Family Involvement and Psychosis
Family involvement in treatment can improve outcomes for patients with psychosis. Families can provide support to help ensure medication adherence. Families can also help patients develop and implement a Wellness and Recovery Action Plan, or WRAP Plan, that outlines potential signals that an individual may be having a relapse of psychosis and how they want to receive support in that situation to prevent a crisis and get well.

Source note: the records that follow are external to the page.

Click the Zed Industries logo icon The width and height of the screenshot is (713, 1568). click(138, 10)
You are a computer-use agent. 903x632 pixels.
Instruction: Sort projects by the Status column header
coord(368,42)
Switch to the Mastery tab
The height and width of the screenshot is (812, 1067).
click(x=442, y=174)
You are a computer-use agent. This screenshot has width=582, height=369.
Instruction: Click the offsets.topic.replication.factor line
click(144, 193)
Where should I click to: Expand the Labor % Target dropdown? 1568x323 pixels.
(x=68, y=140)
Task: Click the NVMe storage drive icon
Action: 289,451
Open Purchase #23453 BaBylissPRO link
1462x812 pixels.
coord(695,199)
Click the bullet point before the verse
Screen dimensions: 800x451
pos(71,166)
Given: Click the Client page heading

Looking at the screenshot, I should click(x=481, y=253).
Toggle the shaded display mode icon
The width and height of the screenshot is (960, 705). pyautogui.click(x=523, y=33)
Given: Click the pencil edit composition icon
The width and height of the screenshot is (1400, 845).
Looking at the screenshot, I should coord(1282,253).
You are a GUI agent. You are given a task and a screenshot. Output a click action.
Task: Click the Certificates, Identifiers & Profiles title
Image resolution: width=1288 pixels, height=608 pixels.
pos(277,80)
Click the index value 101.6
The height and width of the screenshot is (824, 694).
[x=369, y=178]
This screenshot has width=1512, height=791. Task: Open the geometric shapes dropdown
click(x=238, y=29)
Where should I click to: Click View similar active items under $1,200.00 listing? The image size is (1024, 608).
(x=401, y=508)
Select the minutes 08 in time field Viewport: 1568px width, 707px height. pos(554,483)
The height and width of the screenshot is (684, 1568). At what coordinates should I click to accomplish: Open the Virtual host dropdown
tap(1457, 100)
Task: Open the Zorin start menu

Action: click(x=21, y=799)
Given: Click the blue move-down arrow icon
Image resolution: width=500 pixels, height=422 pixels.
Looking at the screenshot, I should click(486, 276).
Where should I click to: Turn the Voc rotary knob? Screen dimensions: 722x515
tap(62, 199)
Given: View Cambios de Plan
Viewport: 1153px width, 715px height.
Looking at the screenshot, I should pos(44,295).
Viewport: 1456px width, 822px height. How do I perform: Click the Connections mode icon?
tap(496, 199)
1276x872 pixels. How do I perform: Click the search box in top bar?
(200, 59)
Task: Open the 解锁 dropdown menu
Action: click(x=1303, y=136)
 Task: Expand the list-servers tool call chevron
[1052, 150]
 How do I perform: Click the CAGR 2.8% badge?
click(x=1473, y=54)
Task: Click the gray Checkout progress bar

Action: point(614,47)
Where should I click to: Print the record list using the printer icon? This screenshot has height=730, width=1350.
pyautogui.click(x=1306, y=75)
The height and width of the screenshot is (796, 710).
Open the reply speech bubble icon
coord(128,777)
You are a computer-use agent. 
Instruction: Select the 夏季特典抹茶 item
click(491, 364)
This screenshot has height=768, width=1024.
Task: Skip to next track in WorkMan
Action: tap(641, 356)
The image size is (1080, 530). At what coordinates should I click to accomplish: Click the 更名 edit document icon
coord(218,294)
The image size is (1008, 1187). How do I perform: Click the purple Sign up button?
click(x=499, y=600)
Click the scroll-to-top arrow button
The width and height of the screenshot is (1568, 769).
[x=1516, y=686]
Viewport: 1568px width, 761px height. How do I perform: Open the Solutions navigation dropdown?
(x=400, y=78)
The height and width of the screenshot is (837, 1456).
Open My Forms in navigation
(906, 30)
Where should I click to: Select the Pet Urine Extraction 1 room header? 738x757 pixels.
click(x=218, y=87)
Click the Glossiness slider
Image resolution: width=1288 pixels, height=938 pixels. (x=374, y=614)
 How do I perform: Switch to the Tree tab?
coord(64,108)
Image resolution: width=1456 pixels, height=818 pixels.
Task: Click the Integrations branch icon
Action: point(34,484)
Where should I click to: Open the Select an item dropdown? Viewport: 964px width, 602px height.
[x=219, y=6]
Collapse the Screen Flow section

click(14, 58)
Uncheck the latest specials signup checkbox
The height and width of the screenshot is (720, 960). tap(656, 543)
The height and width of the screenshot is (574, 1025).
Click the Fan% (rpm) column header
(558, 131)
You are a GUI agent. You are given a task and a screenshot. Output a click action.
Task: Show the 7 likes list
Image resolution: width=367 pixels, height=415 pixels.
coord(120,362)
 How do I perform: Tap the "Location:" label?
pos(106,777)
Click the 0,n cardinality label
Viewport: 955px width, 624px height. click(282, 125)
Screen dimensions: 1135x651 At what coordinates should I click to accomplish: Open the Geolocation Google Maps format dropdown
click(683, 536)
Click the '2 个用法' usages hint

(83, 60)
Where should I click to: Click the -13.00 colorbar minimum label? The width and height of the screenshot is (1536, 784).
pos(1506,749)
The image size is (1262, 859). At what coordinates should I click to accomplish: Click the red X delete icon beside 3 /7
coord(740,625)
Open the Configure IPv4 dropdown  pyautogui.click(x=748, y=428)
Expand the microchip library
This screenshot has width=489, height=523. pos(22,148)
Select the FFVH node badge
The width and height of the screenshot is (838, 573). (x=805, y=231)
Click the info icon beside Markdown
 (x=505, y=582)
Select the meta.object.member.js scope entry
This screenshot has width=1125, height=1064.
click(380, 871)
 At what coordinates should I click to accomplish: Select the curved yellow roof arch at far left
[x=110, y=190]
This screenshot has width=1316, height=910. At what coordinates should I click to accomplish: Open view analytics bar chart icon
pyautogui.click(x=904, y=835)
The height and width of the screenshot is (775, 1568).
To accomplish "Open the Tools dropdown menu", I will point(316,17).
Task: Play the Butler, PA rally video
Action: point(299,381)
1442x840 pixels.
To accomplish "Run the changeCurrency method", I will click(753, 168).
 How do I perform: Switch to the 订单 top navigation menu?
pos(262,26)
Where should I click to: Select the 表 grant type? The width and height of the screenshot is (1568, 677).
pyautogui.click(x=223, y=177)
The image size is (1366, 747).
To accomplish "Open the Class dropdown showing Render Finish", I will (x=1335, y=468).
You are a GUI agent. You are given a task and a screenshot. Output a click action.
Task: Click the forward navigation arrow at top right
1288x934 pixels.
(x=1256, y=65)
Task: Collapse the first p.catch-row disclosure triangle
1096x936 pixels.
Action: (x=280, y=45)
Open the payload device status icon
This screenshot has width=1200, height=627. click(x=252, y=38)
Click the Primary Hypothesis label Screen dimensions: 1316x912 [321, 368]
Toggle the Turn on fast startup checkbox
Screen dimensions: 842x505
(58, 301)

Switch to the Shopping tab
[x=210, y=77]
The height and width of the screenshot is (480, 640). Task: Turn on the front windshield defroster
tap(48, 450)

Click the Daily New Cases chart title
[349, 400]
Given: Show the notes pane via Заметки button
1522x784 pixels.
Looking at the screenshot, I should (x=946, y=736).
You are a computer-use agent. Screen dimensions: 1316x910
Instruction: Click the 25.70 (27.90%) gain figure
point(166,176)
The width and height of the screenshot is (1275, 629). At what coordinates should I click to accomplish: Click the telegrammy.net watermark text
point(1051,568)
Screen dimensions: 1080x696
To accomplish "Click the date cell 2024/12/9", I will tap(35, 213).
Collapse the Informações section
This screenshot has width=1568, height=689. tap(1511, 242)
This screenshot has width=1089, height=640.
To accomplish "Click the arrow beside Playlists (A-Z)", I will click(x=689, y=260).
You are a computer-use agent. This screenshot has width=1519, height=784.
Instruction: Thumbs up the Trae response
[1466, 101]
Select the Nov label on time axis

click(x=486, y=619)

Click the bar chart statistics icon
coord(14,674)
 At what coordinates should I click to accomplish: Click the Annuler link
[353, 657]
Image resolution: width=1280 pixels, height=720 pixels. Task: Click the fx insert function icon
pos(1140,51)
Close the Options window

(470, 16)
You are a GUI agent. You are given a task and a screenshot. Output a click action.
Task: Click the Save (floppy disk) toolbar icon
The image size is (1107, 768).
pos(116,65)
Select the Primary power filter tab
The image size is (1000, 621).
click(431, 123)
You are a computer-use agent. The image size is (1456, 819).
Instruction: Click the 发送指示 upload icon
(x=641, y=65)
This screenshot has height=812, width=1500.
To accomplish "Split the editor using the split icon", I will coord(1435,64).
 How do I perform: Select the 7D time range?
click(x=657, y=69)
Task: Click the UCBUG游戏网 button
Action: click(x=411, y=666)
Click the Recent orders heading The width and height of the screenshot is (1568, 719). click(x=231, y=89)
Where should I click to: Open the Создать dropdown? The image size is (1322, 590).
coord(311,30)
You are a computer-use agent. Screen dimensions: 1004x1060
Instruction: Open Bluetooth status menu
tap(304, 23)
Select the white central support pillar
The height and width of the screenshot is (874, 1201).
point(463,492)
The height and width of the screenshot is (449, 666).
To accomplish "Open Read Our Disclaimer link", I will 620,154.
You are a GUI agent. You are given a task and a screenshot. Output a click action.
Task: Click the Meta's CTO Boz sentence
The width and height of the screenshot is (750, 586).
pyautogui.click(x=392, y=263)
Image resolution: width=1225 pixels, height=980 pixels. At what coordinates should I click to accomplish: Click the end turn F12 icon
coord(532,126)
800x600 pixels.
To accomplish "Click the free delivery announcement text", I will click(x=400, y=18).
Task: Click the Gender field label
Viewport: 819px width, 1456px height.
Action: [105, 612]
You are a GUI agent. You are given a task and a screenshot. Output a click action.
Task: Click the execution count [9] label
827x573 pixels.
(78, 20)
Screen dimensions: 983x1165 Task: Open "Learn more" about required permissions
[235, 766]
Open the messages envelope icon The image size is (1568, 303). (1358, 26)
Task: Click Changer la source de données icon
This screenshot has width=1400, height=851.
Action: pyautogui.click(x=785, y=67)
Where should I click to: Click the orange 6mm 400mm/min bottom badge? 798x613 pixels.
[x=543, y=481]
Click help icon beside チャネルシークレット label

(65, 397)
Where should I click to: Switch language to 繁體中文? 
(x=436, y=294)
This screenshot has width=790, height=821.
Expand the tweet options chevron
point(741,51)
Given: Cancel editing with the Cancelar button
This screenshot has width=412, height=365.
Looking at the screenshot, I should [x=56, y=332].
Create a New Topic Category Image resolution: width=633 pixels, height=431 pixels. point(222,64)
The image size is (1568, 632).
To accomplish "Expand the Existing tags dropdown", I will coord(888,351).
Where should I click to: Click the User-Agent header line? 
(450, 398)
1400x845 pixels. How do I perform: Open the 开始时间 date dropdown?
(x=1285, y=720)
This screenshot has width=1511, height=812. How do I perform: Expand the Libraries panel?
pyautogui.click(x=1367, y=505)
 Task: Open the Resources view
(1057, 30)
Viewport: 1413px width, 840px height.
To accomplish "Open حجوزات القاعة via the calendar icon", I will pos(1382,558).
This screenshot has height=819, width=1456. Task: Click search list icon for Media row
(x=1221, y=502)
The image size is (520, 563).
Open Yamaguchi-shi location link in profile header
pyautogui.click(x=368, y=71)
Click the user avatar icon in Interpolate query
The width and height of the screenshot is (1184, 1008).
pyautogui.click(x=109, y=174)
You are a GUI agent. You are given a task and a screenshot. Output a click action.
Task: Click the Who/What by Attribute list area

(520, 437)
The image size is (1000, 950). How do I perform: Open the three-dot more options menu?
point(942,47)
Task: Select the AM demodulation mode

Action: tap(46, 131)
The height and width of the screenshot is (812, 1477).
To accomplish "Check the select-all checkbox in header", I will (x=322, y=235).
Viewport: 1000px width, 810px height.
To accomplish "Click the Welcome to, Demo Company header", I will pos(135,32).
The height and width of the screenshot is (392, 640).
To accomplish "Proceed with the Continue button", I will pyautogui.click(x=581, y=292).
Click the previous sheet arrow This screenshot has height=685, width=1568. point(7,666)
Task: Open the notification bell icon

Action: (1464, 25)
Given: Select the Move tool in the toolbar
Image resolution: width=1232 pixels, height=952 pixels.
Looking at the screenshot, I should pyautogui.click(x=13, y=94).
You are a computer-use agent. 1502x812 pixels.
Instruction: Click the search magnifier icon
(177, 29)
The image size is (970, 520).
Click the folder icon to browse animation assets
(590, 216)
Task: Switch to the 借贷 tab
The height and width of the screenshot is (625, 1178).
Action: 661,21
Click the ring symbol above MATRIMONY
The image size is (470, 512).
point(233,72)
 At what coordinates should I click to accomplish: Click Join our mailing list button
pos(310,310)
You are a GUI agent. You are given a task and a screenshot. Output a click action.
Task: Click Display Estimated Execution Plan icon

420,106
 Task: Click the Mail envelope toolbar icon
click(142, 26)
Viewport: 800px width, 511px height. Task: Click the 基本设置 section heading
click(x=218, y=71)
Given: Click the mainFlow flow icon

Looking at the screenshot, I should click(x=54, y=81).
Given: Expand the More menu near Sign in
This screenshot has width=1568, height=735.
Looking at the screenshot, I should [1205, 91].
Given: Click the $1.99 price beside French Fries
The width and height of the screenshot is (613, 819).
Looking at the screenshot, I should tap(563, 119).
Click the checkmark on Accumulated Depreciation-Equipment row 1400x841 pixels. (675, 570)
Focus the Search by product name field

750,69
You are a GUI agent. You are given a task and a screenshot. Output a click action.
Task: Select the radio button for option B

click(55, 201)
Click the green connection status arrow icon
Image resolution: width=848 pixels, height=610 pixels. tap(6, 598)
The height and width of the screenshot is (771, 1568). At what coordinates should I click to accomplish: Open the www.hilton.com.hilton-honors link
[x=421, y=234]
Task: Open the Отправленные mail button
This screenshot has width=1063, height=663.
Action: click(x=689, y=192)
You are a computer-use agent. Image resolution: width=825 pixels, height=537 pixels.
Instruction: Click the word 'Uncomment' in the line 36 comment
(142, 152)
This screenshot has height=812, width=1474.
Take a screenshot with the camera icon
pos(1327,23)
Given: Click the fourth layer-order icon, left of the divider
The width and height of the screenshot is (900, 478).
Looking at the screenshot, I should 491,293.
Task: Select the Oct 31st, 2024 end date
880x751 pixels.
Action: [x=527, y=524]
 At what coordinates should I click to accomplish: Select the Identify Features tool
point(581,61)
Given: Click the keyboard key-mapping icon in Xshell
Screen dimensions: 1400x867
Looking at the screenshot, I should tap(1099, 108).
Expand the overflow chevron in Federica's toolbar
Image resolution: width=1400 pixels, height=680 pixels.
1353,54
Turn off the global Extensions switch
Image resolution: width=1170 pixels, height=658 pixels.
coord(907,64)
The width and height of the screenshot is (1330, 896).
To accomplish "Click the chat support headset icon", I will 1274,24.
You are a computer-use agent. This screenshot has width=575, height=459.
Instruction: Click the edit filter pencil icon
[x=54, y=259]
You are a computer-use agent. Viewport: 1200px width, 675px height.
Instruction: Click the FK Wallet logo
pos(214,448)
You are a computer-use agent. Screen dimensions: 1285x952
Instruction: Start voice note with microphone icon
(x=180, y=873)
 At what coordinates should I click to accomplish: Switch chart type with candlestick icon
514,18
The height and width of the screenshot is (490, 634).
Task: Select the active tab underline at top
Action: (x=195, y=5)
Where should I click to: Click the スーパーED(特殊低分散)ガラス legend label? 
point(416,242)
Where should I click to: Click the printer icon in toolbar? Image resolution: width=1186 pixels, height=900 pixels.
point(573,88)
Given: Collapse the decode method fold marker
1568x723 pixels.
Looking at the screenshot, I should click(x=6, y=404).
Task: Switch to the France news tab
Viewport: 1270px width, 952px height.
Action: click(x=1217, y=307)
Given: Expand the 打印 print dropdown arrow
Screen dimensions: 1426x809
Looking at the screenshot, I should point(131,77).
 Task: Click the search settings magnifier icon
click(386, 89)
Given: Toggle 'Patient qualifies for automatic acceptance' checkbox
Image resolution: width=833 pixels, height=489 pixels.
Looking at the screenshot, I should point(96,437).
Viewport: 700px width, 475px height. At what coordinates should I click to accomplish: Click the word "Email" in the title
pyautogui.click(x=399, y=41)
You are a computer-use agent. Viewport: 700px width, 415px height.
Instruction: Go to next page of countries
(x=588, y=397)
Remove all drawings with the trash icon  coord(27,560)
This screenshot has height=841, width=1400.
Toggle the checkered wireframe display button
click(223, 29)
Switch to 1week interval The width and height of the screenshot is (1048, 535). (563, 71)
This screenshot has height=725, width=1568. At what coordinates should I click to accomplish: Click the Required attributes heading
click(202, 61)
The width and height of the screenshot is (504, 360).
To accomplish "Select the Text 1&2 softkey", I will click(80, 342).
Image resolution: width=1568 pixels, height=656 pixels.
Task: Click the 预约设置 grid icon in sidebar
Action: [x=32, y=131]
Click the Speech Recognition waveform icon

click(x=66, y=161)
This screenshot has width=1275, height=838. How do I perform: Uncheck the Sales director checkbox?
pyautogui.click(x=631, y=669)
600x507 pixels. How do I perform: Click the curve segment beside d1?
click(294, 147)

Receiving a diagnosis of psychosis, particularly schizophrenia, can be hard for both patients and their families. Families who connect to education and support resources often are able to create a healthier situation for their loved ones as well as for themselves and other family members.
Prevention of Psychosis & Protective Factors
If you have a family history of schizophrenia or psychosis, take steps early to help young people reduce their risk of developing symptoms, delay the onset of psychosis, or prevent long-term disability from psychosis.
Strong Social Support Network
A strong social support network is a strong protective factor. It’s important to talk about what psychosis might look like or feel like, such as hearing voices that other people don’t hear, seeing things that other people don’t see, or feeling like you’re being watched or monitored. Encouraging people to talk openly about those experiences enables the possibility of problem-solving together as a unit rather than as an individual.
Abstain from Alcohol and Substances
Avoiding the use of alcohol and substances—especially marijuana—is important for young people who are at higher risk. Some states that have legalized marijuana use have experienced an overall increase in the incidence of schizophrenia.
Avoiding use of alcohol and substances—especially marijuana—is important for young people who are at higher risk.
Nutrition and Exercise
Good nutrition and regular exercise can also provide some protection. Research indicates that omega3 fatty acids, found in foods like fish, nuts, seeds, and leafy vegetables, may help delay the onset of initial psychosis and other psychiatric symptoms. Research is ongoing for potential benefits of nutritional supplements like niacin (vitamin B3), capsaicin, and others.
Like many illnesses, an early diagnosis and treatment can be incredibly helpful. Evidence-based therapies for adolescents like Social Cognition Training, which is a combination of computer-based cognitive training and social skills training, can help slow or stop the progression of psychosis after early detection.
Living with Psychosis
Some people experience a single episode of psychosis, while others continue to manage persistent or recurring symptoms throughout their lives. Psychiatric diagnoses, even schizophrenia, vary in terms of how the illnesses affect someone’s ability to live independently or pursue goal-oriented activities like education or employment. People with more severe and chronic symptoms will require more long-term support.
Early and consistent evidence-based treatment can help individuals with these diagnoses live meaningful lives, as independently as possible. A healthy lifestyle—proper nutrition, regular exercise, abstinence from alcohol and other substances, and access to preventive medical care—plays an important role in maintaining overall health.
Just like with most medical diagnoses, individuals who struggle with psychosis may need extra help and support, and they also can participate in and contribute to vibrant communities.